Strengthening the Heart of Allentown

Strengthening the Heart of Allentown

Sacred Heart Hospital’s roots date back to 1912, when the Missionary Sisters of the Most Sacred Heart began caring for the neighborhood’s sick and injured during a diphtheria outbreak. The hospital was formally organized in 1915.

During the following century, the hospital’s fortunes waxed and waned. Eventually, economic changes, the emergence of major health care systems, and other factors took their toll.

“Sacred Heart struggled for at least a decade,” said Frank J. Ford, president of the Sacred Heart campus, “because of its inner-city location, independent status, and its dedication to serving the underprivileged.”

One year ago, St.

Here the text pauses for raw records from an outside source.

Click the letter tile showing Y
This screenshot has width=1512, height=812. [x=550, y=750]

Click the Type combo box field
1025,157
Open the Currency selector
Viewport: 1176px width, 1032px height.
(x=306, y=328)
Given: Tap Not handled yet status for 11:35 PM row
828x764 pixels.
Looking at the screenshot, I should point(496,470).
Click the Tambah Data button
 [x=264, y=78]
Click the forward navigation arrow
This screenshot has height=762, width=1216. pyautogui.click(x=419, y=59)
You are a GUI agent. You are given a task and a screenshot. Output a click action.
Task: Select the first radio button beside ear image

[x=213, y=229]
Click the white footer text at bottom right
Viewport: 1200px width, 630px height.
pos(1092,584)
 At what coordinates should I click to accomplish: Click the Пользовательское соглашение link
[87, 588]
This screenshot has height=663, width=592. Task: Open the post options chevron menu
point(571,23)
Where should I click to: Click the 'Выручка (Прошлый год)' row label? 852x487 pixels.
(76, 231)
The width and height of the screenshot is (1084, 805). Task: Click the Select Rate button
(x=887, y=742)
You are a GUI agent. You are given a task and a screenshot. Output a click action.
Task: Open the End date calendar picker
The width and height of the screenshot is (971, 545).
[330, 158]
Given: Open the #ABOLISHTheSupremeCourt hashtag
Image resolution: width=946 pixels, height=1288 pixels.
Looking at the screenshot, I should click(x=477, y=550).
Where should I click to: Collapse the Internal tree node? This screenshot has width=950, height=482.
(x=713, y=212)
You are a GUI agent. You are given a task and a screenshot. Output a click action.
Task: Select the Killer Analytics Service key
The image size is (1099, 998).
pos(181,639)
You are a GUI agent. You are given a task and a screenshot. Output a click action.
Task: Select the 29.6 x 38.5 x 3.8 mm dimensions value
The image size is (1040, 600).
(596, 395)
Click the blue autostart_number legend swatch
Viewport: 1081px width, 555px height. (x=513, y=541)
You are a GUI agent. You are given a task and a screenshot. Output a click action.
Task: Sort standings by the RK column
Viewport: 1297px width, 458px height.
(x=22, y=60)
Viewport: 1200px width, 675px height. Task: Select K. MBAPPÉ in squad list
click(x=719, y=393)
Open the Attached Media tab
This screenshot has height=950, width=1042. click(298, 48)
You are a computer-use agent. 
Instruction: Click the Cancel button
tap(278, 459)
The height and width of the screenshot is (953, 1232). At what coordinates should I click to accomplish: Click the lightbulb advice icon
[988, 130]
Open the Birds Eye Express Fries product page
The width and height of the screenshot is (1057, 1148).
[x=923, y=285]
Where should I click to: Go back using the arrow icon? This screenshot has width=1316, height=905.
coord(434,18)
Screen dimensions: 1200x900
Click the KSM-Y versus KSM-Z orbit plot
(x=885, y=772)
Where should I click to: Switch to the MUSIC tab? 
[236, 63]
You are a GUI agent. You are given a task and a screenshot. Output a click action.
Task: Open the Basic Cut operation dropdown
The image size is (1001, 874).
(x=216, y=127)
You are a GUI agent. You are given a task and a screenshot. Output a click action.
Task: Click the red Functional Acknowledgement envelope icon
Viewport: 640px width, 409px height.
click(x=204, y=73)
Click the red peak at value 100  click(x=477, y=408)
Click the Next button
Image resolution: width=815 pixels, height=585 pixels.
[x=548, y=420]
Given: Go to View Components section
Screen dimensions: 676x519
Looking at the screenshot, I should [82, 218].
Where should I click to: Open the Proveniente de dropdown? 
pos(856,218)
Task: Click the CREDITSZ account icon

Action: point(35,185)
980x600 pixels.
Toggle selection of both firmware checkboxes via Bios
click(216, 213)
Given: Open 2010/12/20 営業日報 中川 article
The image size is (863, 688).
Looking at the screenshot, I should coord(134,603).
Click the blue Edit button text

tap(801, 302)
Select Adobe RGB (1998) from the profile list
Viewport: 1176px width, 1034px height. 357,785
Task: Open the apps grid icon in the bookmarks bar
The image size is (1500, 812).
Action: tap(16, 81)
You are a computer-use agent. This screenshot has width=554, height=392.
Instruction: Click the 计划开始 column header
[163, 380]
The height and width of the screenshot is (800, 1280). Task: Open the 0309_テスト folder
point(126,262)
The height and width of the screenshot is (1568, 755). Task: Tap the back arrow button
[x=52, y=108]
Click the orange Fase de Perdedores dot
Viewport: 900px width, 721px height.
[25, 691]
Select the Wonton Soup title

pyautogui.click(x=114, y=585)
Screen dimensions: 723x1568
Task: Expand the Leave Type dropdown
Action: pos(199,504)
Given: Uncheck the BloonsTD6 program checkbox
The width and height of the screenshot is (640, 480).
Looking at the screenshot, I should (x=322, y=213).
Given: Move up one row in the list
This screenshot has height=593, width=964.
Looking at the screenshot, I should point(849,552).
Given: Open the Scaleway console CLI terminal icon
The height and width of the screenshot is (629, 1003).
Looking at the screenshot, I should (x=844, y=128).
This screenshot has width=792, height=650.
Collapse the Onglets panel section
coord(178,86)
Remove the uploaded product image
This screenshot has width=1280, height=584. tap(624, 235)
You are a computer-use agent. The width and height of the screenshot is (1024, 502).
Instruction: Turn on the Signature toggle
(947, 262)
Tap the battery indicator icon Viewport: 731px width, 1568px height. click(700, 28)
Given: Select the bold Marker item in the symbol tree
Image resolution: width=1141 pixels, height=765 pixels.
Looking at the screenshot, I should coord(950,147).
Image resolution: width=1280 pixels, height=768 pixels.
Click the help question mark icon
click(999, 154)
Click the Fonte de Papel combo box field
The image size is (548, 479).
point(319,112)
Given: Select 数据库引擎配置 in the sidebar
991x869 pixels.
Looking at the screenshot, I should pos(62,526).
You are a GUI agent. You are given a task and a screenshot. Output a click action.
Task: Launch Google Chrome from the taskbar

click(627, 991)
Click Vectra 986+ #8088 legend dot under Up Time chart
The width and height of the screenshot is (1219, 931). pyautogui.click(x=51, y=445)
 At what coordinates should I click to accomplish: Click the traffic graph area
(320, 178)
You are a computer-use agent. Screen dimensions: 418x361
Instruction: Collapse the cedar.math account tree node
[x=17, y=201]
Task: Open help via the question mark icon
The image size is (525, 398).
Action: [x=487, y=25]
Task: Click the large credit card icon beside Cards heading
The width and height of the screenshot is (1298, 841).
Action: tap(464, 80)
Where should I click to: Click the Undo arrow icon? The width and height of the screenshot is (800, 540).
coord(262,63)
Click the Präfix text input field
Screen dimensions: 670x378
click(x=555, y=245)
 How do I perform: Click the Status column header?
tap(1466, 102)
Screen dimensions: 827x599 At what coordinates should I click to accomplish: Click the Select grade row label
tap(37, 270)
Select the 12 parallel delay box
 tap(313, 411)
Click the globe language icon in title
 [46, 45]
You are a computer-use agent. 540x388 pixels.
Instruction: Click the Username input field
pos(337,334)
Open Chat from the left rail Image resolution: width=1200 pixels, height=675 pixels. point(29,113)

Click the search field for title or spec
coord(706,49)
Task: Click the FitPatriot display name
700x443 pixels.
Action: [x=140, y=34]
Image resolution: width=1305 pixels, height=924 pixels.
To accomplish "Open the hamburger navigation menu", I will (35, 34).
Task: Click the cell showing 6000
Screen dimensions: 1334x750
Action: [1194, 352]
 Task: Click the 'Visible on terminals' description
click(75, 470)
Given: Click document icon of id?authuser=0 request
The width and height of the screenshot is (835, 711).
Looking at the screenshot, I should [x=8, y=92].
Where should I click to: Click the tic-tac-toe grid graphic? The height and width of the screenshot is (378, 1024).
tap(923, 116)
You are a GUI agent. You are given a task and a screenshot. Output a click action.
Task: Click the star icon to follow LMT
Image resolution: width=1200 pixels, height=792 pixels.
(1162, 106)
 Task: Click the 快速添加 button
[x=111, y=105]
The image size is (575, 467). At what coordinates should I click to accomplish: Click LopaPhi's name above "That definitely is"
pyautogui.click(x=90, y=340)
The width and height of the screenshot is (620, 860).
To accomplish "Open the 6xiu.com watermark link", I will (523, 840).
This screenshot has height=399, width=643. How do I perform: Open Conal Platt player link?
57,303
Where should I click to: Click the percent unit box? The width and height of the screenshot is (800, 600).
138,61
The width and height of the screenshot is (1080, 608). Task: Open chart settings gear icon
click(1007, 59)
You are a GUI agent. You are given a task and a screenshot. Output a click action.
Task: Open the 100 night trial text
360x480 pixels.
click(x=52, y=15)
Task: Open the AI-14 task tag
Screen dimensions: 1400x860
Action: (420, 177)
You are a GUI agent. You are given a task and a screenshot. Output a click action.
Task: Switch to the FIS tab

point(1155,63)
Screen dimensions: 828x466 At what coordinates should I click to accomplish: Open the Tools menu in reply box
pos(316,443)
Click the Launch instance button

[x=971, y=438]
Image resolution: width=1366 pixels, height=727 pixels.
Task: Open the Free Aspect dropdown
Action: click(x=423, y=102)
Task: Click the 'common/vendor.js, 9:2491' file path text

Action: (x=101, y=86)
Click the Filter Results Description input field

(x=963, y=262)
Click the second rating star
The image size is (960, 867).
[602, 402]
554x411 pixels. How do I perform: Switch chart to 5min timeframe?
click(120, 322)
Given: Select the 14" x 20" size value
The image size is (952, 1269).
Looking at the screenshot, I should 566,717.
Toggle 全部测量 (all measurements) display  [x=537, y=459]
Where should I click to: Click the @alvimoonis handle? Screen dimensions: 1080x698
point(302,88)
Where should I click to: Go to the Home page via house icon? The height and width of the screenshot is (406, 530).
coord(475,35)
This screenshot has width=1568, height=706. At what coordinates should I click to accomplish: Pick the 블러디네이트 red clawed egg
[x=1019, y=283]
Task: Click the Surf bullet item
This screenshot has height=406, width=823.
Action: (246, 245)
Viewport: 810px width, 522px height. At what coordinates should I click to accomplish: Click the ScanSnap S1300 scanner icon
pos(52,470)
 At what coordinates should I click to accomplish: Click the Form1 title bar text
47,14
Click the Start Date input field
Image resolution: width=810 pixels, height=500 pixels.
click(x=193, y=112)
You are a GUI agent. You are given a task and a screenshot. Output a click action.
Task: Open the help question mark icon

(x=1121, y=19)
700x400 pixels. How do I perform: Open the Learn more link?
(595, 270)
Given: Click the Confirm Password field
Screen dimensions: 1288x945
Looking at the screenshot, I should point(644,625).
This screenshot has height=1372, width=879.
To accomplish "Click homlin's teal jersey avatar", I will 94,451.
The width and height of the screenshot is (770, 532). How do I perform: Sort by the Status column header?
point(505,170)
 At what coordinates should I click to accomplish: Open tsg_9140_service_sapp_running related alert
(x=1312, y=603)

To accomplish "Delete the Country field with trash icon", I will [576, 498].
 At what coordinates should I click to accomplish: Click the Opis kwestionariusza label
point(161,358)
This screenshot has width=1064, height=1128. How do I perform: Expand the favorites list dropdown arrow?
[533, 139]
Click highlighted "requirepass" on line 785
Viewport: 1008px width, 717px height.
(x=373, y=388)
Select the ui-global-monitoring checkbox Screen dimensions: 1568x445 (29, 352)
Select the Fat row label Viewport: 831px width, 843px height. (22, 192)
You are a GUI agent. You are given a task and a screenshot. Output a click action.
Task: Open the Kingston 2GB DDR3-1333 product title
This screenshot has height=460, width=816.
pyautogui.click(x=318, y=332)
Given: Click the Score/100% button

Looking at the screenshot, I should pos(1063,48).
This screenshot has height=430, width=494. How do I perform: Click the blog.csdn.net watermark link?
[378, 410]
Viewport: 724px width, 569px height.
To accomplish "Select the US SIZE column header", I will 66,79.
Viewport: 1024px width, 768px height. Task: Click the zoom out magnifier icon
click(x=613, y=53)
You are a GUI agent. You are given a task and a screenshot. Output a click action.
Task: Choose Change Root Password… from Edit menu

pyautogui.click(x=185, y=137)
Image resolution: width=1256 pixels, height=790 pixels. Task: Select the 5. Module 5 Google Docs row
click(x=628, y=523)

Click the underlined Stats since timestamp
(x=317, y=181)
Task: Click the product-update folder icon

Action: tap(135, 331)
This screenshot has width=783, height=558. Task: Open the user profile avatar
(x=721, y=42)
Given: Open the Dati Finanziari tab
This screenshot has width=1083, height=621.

Luke’s University Health Network acquired Sacred Heart, and began rejuvenating the institution. “Since the merger, St. Luke’s has committed to investing $31 million in improvements to Sacred Heart,” Ford said. “All the great care that we provide through our network is now available to center-city residents.”

The physical plant is undergoing a makeover including a renovated lobby, new flooring, spruced-up bathrooms, improved HVAC performance, and a multi-million-dollar upgrade of the parking facility, said Rev. John M. Gibbons, pastor of the namesake church. “Unfortunately, all of these are improvements that Sacred Heart could not have afforded itself.”

The merger also means that Sacred Heart patients now have access to St. Luke’s broad range of specialists. “A unified medical staff means all of our patients receive a consistent level and quality of care,” Ford said.

At the same time, some of Sacred Heart’s existing facilities­—such as its vascular access program—will complement the St. Luke’s network. “We previously competed with ORs in other hospitals within our network for this dialysis-related procedure,” Ford said. “Now those patients can come directly to Sacred Heart.”

A key part of the rejuvenation program is the creation of a neighborhood primary-care hub based in the Sigal Center for Family Medicine, which will operate under the “Star Wellness” brand. “We are investing $4 million to expand and modernize it,” he added, “and we expect to double the number of patients we see there.”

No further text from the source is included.